▸ **DATA SHOWN**
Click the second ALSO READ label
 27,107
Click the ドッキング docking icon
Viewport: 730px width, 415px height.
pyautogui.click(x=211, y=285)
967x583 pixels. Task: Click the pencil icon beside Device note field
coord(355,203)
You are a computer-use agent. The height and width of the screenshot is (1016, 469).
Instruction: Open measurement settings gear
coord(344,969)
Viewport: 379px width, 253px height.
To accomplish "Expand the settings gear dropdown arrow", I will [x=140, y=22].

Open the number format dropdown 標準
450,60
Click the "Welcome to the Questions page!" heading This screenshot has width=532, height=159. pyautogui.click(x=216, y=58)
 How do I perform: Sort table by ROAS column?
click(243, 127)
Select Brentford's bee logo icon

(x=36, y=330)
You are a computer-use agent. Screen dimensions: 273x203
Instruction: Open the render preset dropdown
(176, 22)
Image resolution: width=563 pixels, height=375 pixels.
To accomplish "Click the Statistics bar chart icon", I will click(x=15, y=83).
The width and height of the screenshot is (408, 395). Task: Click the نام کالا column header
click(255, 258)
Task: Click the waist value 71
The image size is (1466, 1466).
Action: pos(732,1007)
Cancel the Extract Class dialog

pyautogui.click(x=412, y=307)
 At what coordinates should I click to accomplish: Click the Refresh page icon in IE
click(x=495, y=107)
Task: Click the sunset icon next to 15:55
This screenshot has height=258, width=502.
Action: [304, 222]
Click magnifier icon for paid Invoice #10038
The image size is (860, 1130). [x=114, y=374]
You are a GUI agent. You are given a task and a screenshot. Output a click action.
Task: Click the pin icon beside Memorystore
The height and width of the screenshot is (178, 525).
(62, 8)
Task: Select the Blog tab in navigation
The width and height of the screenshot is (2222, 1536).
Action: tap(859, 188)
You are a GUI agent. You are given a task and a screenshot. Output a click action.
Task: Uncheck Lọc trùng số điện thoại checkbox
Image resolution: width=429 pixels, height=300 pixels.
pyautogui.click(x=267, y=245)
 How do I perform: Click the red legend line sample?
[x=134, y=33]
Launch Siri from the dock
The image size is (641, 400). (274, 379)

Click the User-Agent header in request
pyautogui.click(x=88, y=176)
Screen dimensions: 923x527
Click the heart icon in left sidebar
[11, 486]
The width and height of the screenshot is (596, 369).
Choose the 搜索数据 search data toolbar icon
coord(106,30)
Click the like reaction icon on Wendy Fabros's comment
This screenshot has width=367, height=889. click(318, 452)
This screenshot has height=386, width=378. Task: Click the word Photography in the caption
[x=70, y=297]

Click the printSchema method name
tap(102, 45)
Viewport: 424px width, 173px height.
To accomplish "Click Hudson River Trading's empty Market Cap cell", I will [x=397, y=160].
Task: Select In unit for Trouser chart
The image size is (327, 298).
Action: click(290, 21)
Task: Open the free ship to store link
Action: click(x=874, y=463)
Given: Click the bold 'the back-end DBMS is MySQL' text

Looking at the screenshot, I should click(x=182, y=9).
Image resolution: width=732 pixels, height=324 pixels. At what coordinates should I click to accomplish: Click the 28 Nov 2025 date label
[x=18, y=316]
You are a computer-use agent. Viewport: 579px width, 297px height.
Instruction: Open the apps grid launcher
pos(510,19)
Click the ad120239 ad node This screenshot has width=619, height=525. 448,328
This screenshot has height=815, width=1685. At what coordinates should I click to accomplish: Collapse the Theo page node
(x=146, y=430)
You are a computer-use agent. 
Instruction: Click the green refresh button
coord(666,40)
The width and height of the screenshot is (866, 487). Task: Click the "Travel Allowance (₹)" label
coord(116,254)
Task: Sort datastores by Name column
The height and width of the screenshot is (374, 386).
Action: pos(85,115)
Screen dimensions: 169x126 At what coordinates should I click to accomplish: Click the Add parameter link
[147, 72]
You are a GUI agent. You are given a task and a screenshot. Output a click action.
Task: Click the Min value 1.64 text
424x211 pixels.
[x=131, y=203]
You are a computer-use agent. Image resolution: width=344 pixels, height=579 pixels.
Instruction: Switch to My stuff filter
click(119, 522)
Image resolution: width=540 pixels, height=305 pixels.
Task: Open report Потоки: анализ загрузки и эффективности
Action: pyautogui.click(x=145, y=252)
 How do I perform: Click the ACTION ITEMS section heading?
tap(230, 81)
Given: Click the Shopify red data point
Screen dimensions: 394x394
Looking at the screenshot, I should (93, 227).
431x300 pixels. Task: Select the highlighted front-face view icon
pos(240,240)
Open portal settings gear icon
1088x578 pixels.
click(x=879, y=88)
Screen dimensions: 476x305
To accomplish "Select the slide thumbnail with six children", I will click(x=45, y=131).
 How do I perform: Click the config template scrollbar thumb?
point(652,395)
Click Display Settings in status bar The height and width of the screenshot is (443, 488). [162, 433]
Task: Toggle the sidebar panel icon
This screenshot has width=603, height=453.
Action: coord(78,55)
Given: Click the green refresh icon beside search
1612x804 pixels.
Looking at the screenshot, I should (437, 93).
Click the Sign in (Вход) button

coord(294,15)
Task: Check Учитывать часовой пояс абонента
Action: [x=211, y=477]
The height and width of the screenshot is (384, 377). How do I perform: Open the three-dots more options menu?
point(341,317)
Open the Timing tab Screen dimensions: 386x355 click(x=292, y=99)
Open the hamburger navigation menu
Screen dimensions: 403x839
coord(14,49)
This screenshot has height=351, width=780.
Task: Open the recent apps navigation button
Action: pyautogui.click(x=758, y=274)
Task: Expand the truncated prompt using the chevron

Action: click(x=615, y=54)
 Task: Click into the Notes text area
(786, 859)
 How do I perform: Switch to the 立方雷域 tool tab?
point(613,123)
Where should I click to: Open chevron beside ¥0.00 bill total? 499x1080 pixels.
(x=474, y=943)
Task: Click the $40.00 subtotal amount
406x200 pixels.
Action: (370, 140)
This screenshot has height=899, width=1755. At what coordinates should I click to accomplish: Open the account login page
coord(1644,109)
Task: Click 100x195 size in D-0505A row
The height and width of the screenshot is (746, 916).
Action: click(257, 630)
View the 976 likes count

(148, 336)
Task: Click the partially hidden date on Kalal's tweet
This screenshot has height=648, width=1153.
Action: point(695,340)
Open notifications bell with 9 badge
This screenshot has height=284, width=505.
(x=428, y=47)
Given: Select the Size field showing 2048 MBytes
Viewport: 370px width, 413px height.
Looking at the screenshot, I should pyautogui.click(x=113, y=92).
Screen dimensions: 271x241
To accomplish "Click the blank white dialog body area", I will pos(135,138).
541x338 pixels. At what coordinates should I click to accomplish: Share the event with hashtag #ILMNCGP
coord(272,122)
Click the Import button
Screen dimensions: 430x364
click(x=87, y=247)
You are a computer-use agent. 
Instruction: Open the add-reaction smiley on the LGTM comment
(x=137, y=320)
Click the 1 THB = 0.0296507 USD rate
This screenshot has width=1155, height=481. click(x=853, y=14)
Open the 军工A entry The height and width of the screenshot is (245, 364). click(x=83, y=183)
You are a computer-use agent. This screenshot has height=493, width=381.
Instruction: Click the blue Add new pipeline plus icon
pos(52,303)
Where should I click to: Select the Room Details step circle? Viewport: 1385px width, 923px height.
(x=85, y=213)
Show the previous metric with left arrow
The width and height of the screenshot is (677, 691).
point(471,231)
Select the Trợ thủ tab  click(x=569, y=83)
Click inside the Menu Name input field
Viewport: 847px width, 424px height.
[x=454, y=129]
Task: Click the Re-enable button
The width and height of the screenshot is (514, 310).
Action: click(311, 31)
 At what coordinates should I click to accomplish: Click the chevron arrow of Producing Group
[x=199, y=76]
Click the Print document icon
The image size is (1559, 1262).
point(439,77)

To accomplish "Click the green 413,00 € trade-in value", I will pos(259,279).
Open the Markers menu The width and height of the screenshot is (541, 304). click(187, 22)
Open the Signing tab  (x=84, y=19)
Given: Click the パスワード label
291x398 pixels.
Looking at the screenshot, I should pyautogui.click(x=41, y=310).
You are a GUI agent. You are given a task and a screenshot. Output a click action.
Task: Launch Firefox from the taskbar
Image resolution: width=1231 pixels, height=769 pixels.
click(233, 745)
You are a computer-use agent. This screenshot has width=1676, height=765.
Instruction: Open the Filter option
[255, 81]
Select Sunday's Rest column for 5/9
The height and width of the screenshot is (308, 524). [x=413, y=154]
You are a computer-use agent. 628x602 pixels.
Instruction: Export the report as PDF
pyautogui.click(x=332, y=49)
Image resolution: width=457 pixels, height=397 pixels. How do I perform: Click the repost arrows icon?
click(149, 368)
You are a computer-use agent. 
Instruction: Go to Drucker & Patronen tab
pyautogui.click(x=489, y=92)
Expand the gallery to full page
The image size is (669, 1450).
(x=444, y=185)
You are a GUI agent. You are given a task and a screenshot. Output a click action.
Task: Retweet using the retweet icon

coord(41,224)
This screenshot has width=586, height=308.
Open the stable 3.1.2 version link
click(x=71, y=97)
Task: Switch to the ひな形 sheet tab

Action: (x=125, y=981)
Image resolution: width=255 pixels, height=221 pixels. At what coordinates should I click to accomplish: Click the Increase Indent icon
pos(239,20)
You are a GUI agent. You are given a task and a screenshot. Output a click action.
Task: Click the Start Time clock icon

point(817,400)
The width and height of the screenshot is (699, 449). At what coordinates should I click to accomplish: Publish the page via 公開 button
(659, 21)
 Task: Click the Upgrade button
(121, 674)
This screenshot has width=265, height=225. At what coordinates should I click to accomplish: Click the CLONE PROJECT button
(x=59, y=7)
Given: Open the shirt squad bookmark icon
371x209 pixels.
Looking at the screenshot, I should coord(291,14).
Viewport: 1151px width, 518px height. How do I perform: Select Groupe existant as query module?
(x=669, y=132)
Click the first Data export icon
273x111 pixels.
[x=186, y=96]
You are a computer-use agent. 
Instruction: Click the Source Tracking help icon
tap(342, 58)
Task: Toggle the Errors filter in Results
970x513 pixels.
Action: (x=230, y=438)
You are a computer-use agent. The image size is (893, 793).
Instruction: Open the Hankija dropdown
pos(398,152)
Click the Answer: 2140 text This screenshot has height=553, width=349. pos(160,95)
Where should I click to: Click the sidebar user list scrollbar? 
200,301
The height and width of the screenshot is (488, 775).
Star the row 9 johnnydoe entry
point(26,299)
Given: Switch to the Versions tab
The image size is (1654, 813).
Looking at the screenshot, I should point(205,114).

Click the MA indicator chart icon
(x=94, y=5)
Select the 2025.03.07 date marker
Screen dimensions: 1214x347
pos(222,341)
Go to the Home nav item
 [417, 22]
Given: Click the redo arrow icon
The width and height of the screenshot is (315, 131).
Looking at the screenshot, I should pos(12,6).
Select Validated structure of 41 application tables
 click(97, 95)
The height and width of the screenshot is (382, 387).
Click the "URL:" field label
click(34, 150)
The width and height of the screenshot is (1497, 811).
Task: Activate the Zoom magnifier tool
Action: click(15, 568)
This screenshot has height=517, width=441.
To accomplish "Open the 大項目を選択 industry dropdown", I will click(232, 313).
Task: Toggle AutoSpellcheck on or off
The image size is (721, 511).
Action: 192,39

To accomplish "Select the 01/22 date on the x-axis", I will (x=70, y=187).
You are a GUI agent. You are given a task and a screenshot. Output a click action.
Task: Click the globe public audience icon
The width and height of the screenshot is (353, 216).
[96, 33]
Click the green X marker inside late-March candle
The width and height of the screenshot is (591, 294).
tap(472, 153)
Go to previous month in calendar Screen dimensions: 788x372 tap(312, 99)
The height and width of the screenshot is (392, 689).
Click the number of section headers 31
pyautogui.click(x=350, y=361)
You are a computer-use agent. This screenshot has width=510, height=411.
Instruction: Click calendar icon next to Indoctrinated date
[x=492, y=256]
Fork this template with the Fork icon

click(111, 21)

▸ **WHAT IS BEING ASKED**
From the very first line of the records down to the line with "Image resolution: width=563", please write out each line exactly, including both ends and no other lines.

▸ **EXPECTED OUTPUT**
Click the second ALSO READ label
 27,107
Click the ドッキング docking icon
Viewport: 730px width, 415px height.
pyautogui.click(x=211, y=285)
967x583 pixels. Task: Click the pencil icon beside Device note field
coord(355,203)
You are a computer-use agent. The height and width of the screenshot is (1016, 469).
Instruction: Open measurement settings gear
coord(344,969)
Viewport: 379px width, 253px height.
To accomplish "Expand the settings gear dropdown arrow", I will [x=140, y=22].

Open the number format dropdown 標準
450,60
Click the "Welcome to the Questions page!" heading This screenshot has width=532, height=159. pyautogui.click(x=216, y=58)
 How do I perform: Sort table by ROAS column?
click(243, 127)
Select Brentford's bee logo icon

(x=36, y=330)
You are a computer-use agent. Screen dimensions: 273x203
Instruction: Open the render preset dropdown
(176, 22)
Image resolution: width=563 pixels, height=375 pixels.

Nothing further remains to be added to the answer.